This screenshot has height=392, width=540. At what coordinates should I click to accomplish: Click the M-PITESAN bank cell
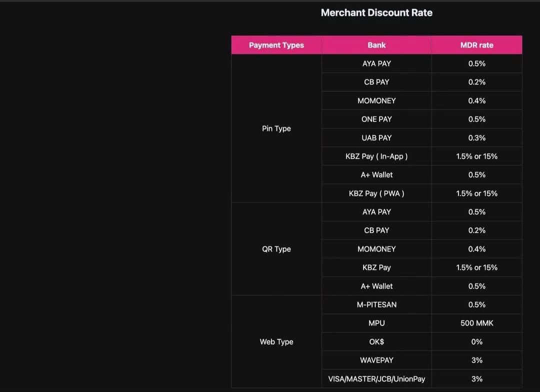[377, 305]
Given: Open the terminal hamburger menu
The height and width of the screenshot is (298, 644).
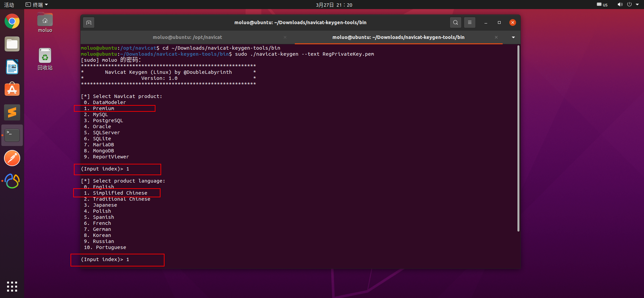Looking at the screenshot, I should [x=470, y=22].
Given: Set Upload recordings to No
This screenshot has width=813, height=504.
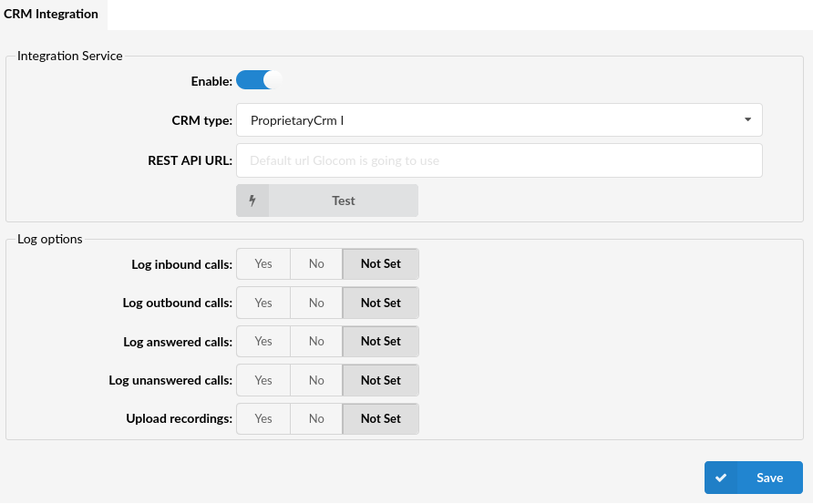Looking at the screenshot, I should (x=316, y=418).
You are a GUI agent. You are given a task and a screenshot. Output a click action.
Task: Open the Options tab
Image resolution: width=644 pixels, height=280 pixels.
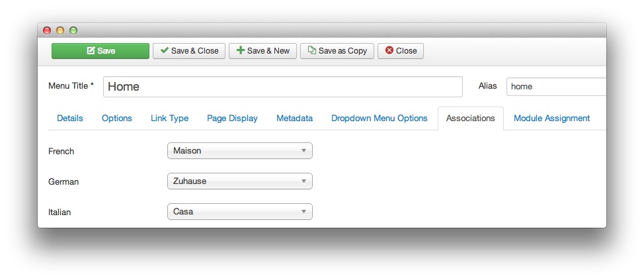117,118
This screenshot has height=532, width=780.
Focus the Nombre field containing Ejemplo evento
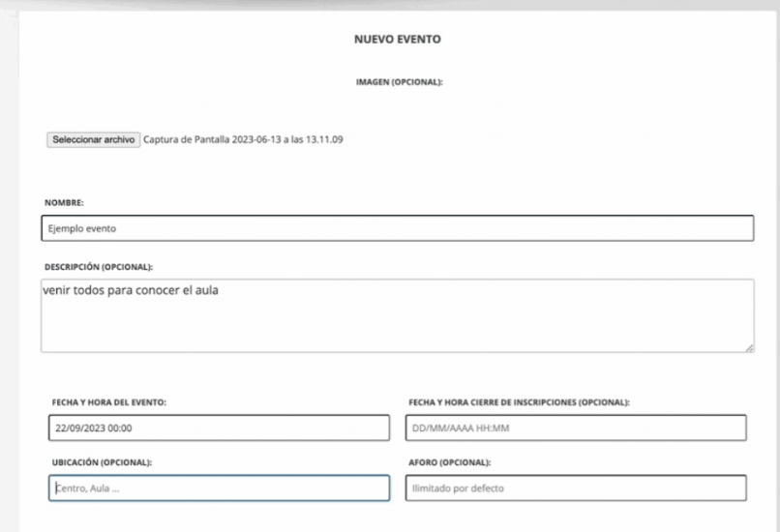(x=397, y=229)
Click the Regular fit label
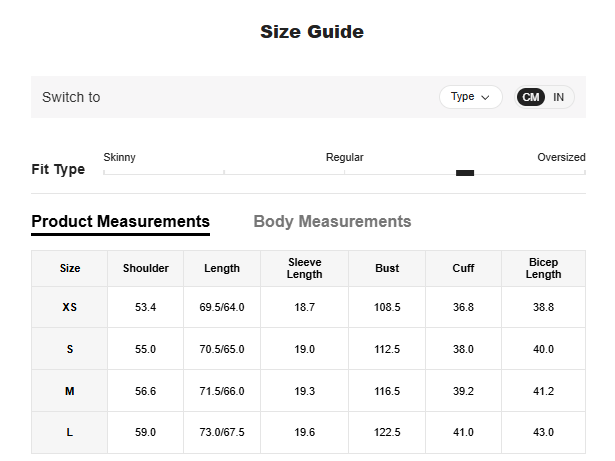615x461 pixels. [x=345, y=157]
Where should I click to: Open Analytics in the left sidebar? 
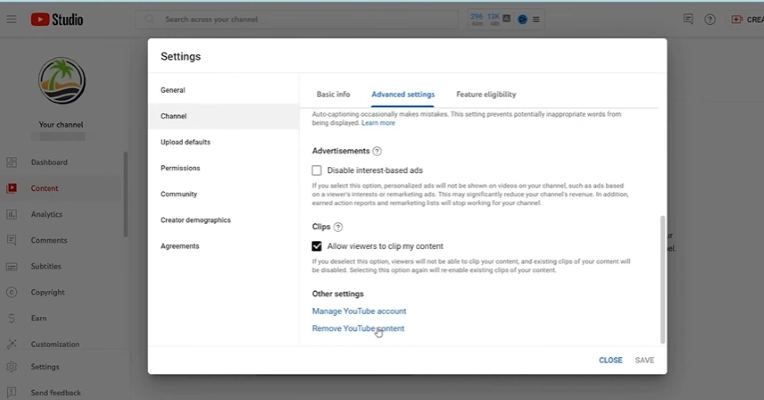[46, 214]

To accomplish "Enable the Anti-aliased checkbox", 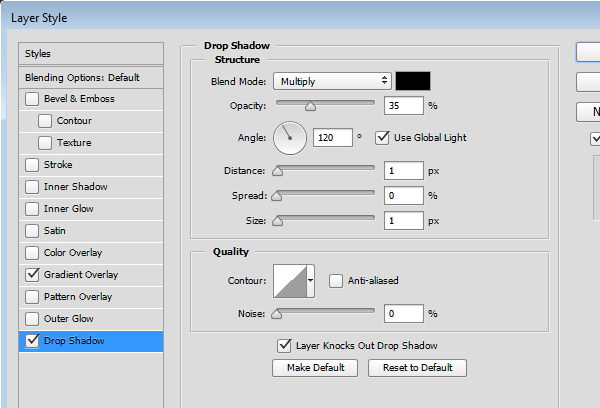I will tap(336, 281).
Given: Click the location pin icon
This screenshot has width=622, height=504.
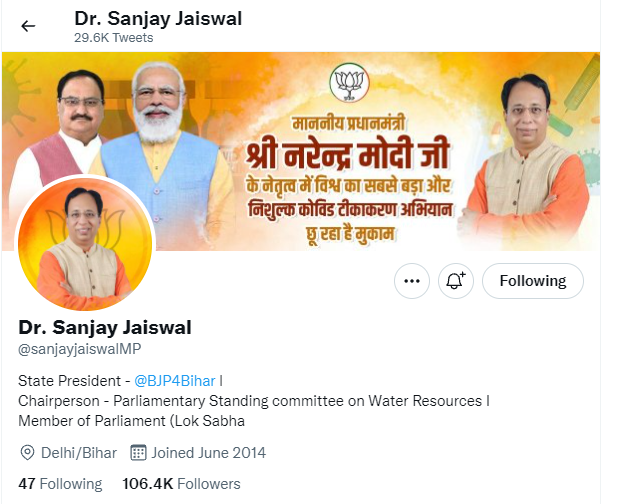Looking at the screenshot, I should pyautogui.click(x=27, y=453).
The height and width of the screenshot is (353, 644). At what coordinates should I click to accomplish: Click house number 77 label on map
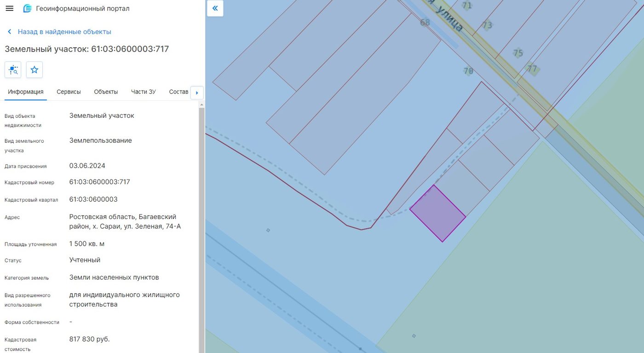532,69
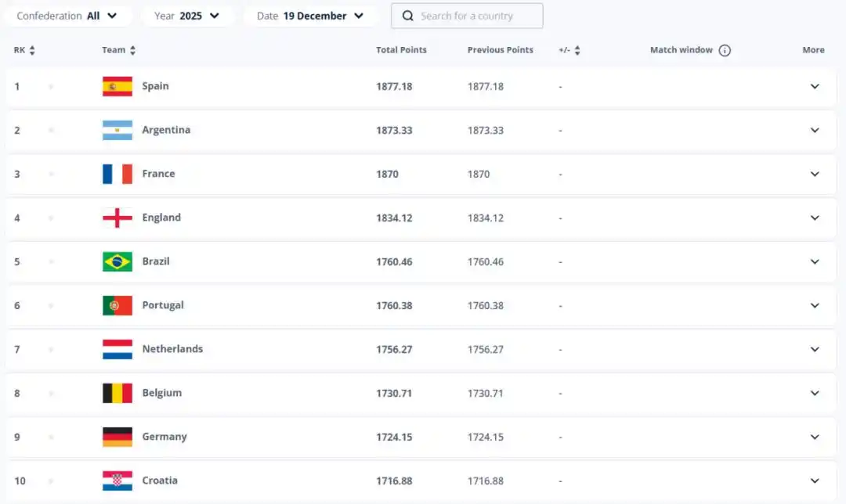
Task: Click the search magnifier icon
Action: click(x=408, y=16)
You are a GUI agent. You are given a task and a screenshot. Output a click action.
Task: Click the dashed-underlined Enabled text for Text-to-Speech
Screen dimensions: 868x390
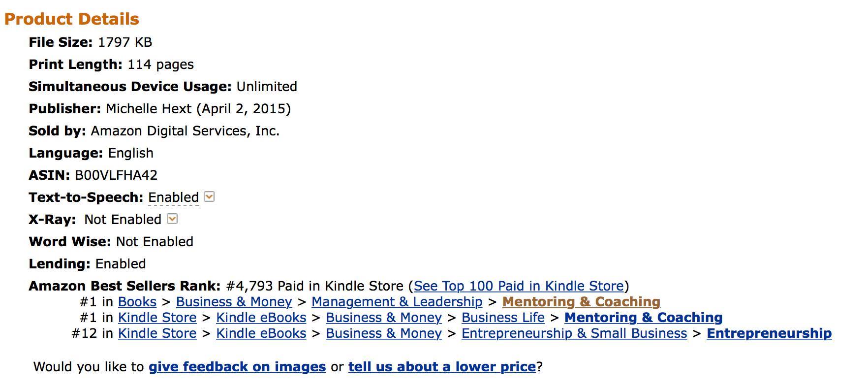[173, 197]
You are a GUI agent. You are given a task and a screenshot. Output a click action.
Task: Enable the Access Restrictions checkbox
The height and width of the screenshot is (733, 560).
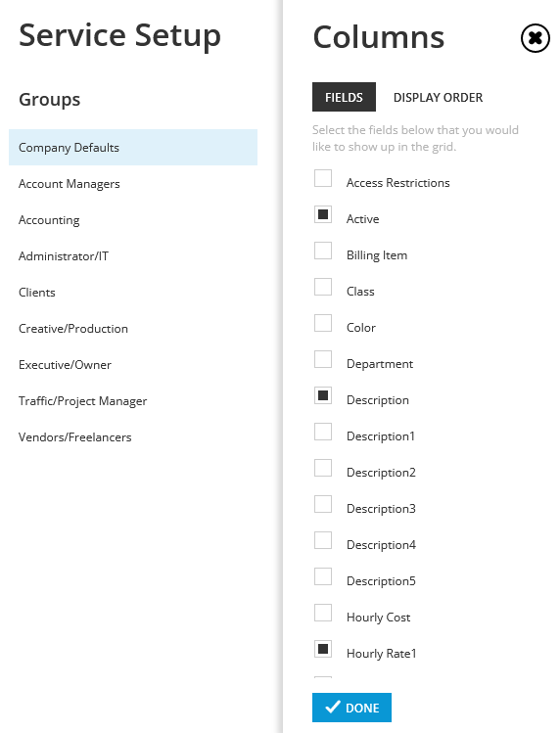[x=323, y=178]
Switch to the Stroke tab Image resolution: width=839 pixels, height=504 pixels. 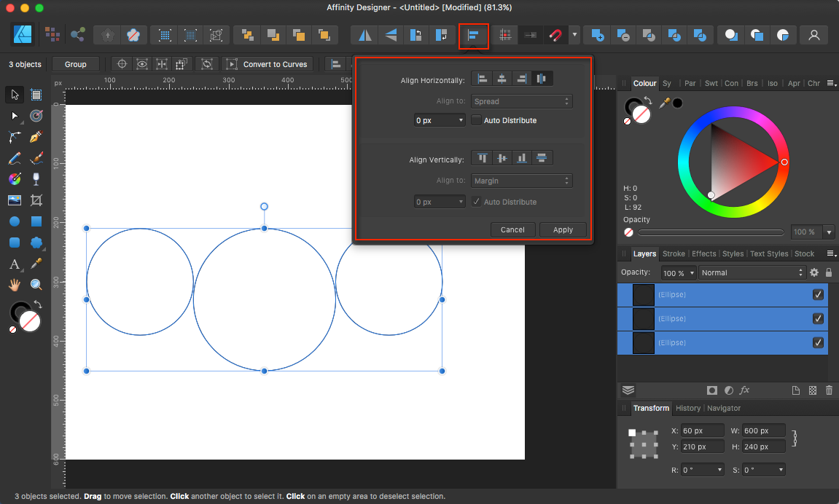click(673, 253)
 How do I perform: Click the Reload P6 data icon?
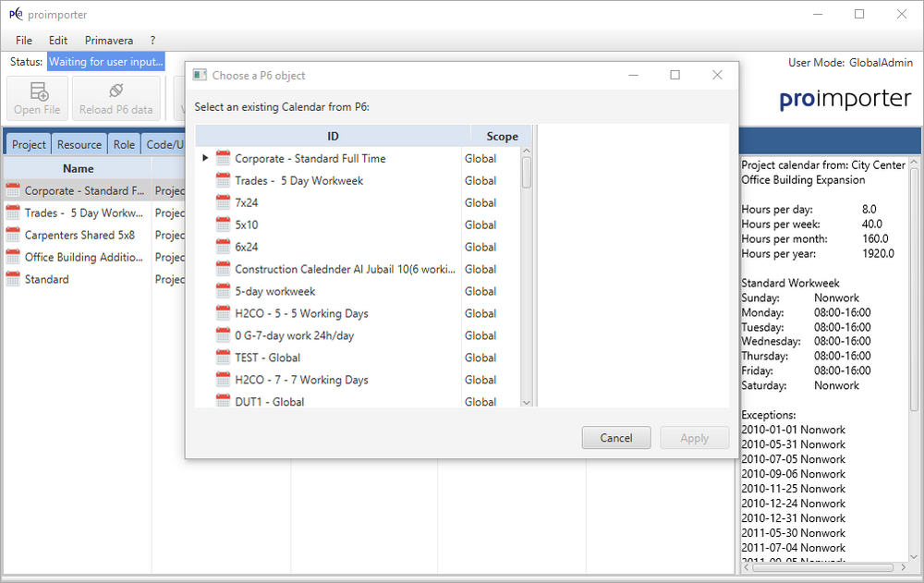(x=116, y=91)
★ ★ ★ ★
*Requirement*
Pictures stay out. Print the lines of the records above exactly, from the first through the one with "This screenshot has height=532, width=780.".

*Written answer*
This screenshot has height=392, width=540. At what coordinates should I click to accomplish: Click the M-PITESAN bank cell
[377, 305]
Given: Open the terminal hamburger menu
The height and width of the screenshot is (298, 644).
Looking at the screenshot, I should [x=470, y=22].
Given: Set Upload recordings to No
This screenshot has width=813, height=504.
Looking at the screenshot, I should (x=316, y=418).
You are a GUI agent. You are given a task and a screenshot. Output a click action.
Task: Open the Options tab
Image resolution: width=644 pixels, height=280 pixels.
117,118
This screenshot has height=532, width=780.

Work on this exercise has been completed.